In the present invention, since drying occurs from the inside of the molded product, there is no need to worry about cutting the twill as in the case of high-frequency drying, and the above-mentioned ultrashort wave concessional drying, which was conventionally carried out with large equipment and expense, can be avoided. Jet drying is no longer necessary, resulting in significant savings in fuel and electricity.
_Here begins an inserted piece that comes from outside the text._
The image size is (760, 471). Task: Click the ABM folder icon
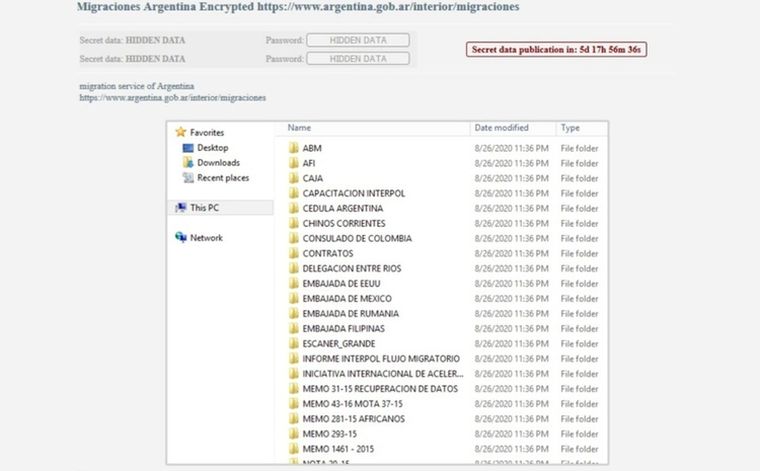click(294, 148)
As described above, by implementing the present invention, the drying time is greatly shortened, the number of external equipment required for molding is small, and the maintenance cost is also incomparably economical, achieving a truly labor-saving and energy-saving method. It can be said that it does. Products that can be molded on a potter's wheel using the method of the present invention are usually plates, wells, bowls,
Tea cups, etc. Figure 2 of the accompanying drawings is an explanatory side view including a partial cross section of the molding potter's wheel shaft used in the present invention, and in this figure, 201 is a mold for molding, 202 is a molded object, and 203 is for fixing the mold. A dowel, 204 is a dowel rotating shaft, 205 is an eel for molding, and 206 is an eel rotating rattan.
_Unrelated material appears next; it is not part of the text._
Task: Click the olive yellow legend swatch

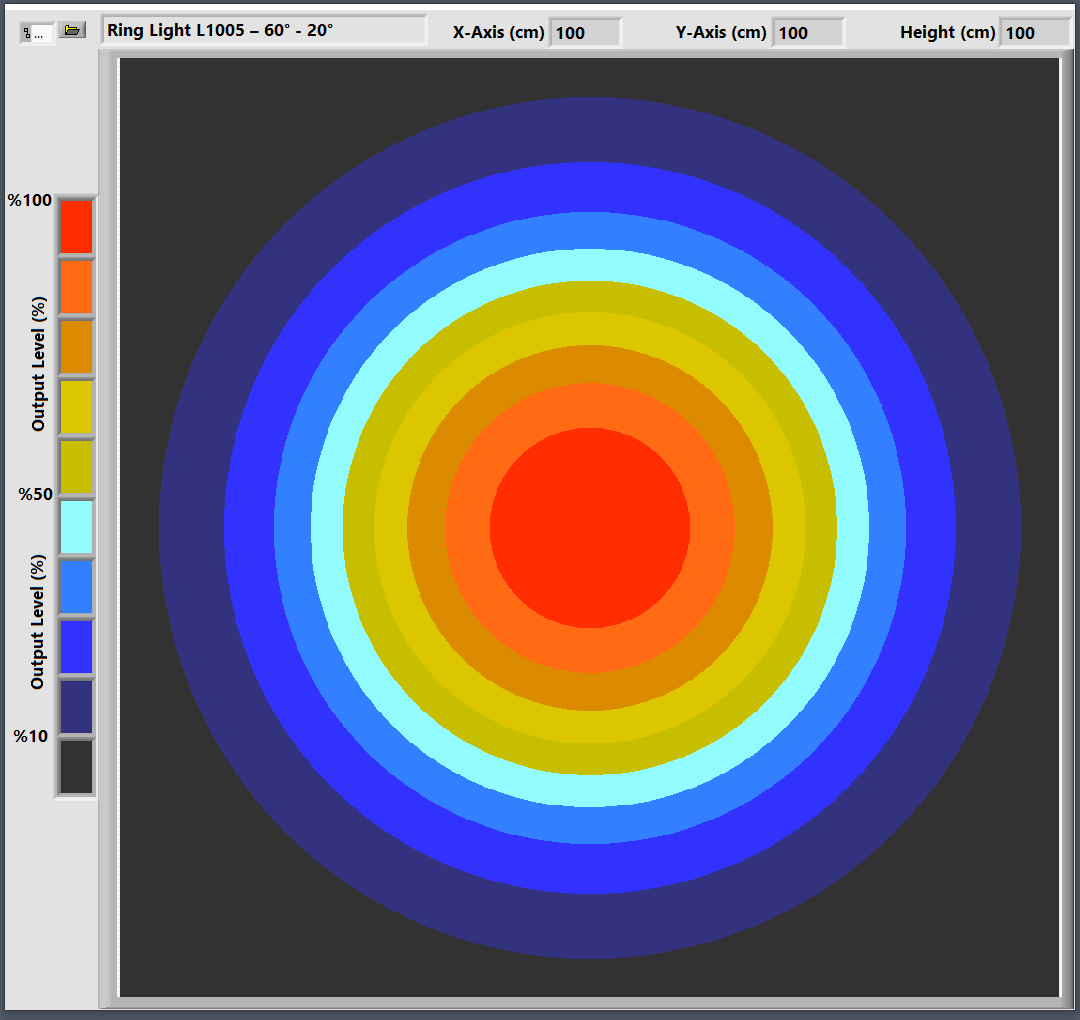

Next, examples of the present invention will be shown. Example surface temperature, weight 8.57k heated to 120-130℃
Attach the iron mold No. 9 to the dowel shown in Fig. 2, fill the mold with 14 pieces of gauntlet material with a moisture content of 22%, and shape it with a molding tool while rotating the potter's wheel spindle to form the molded product. Air was blown onto the top surface to remove water vapor, and when the moisture content reached approximately 13%, the mold was released to create a coffee saucer.

The time required from molding to mold release was about 3 minutes. The weight ratio, which was replaced by the volume ratio, was about 5 stitches ago.

[Brief explanation of the drawing]

Fig. 1 is an explanatory drawing of the conventional ceramic drying method, A shows the Proctor drying method, C shows the jet drying method, C shows the equipment used for the drying method using high frequency, and Fig. 2 shows the equipment used in the method of the present invention. It is an explanatory side view including a partial sectional view of the molding potter's wheel shaft. In this figure, 201 is an iron mold for molding, and 202 is a molded product (
coffee saucer), 203 is a dowel for fixing the mold, 204
205 is a dowel rotation axis, 205 is a molding mirror, and 206 is a mirror rotation axis. Figure 1 Figure 2

Claims (1)

[Scope of Claims] 1. A molding die with a large heat capacity made of a metal selected from copper, an alloy mainly composed of copper, iron, and stainless steel is heated in advance, and the heated die is heated in advance. Attach it to the potter's wheel shaft, mold the raw material embryo soil on the mold and heat it from the inside,
A method for rapidly molding and drying ceramics that can be molded on a potter's wheel, which is characterized by removing emitted water vapor. 2. The method according to claim 1, wherein the mold is preheated at a temperature of 50° to 130°C. 3. The method according to claim 1, wherein the potter's wheel moldable ceramics include any one of a plate, a bowl, a teacup, and a teacup.